-- Supplied information follows --
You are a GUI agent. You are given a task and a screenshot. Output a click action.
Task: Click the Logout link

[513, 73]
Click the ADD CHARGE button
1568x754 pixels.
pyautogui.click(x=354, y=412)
-- Supplied information concluded --
All the entries are to be reproduced verbatim.

» Response:
You are a GUI agent. You are given a task and a screenshot. Output a click action.
Task: Click the Logout link

[513, 73]
Click the ADD CHARGE button
1568x754 pixels.
pyautogui.click(x=354, y=412)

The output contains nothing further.